Labyrinthitis / Vestibular Neuronitis
Labyrinthitis and vestibular neuritis are disorders resulting from an infection that inflames the inner ear or the vestibulo-cochlear nerve (the eighth cranial nerve), which connects the inner ear to the brain. Vertigo, dizziness, and difficulties with balance, vision, or hearing may result.
Infections of the inner ear are usually viral; less commonly, the cause is bacterial. Although the symptoms of bacterial and viral infections may be similar, the treatments are very different, so proper diagnosis by a physician is essential.
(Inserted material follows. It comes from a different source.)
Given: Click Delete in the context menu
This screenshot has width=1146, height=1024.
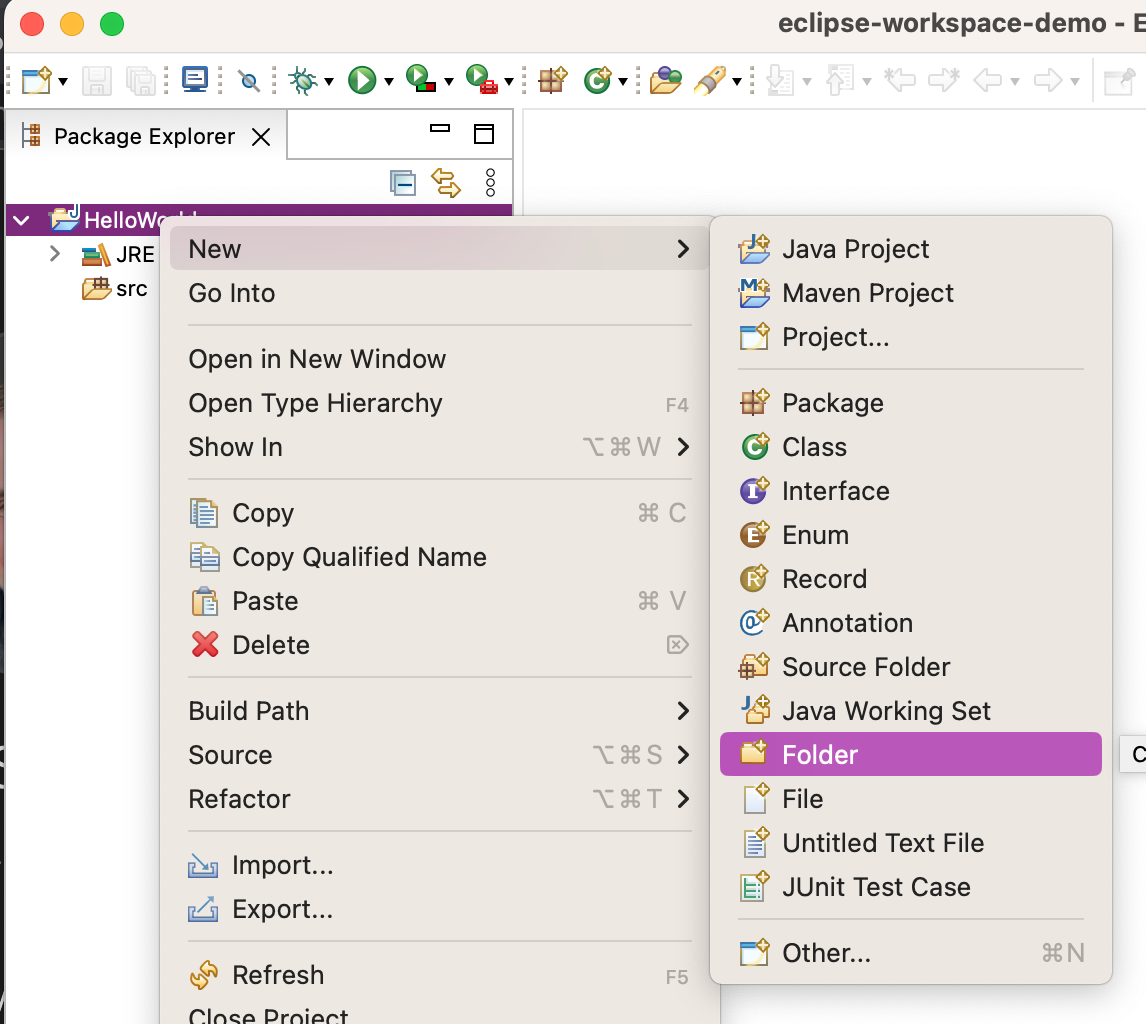Looking at the screenshot, I should [270, 645].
Such inner ear infections are not the same as middle ear infections, which are the type of bacterial infections common in childhood affecting the area around the eardrum.
Neuritis (inflammation of the nerve) affects the vestibular branch of the vestibulo-cochlear nerve, resulting in dizziness or vertigo but no change in hearing. The term neuronitis is also used. Labyrinthitis (inflammation of the labyrinth) occurs when an infection affects both branches of the nerve, resulting in hearing changes as well as dizziness or vertigo.
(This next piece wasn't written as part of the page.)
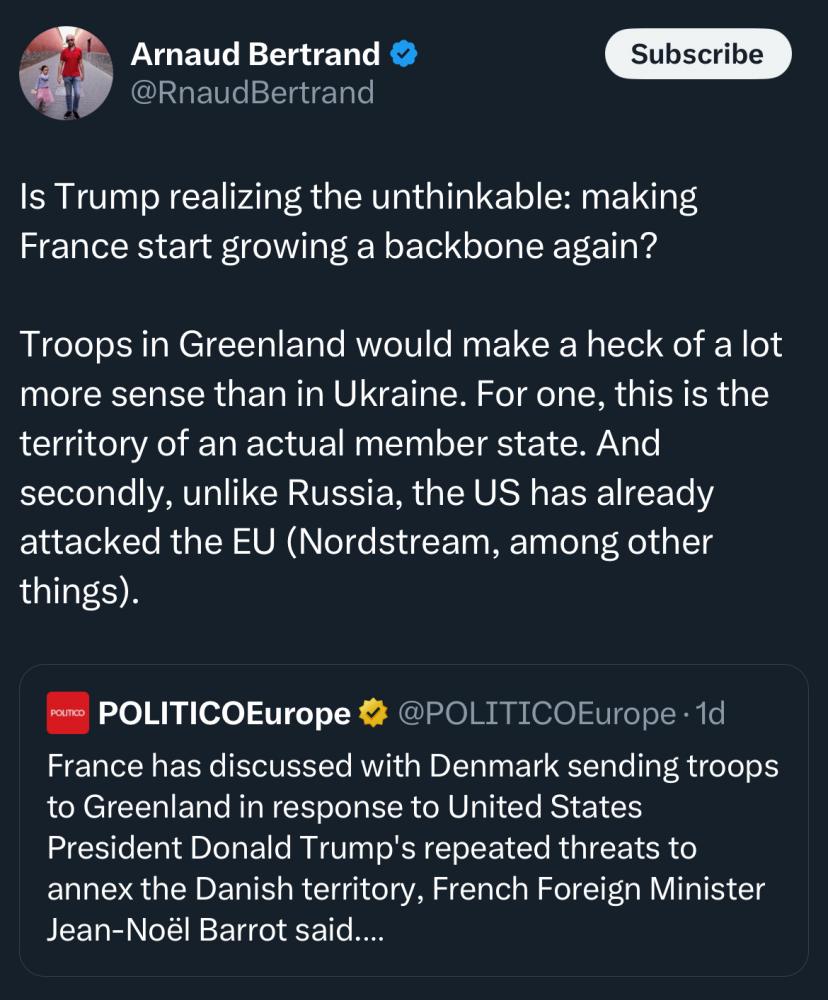Open the Arnaud Bertrand display name
This screenshot has height=1000, width=828.
[256, 54]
Symptoms of neuritis can be mild or severe, ranging from subtle dizziness to a violent spinning sensation (vertigo). They can also include nausea, vomiting, unsteadiness and imbalance, difficulty with vision, and impaired concentration. Sometimes the symptoms can be so severe that they affect the ability to sit up, stand, or walk. Labyrinthitis may produce the same symptoms, along with tinnitus (ringing or noises in the ear) and/or hearing loss.
The onset is usually very sudden, with severe dizziness developing abruptly during routine daily activities. In other cases, the symptoms are present upon awakening in the morning. After a period of gradual recovery that may last several weeks, some people are completely free of symptoms. Others have chronic dizziness, if the virus has damaged the vestibular nerve.
Diagnosis and Treatment
No specific tests exist to diagnose vestibular neuritis or labyrinthitis. When other illnesses have been ruled out, medications are often prescribed to control nausea and to suppress dizziness during the acute phase. Examples include Benadryl (diphenhydramine), Antivert (meclizine), Phenergen (promethazine hydrochloride), Ativan (lorazepam), and Valium (diazepam). Other medications that may be prescribed are steroids (e.g., prednisone), an antiviral drug (e.g., Acyclovir), or antibiotics (e.g., amoxicillin) if a middle ear infection is present.
If treated promptly, many inner ear infections cause no permanent damage. In some cases, however, permanent loss of hearing or damage to the vestibular system can occur. If symptoms of dizziness or imbalance persist for several months, vestibular rehabilitation exercises (a form of physical therapy) may be suggested in order to retrain the brain’s ability to adjust to the vestibular imbalance, in a process known as compensation. A key component of successful adaptation is a dedicated effort to keep moving, despite the symptoms of dizziness and imbalance.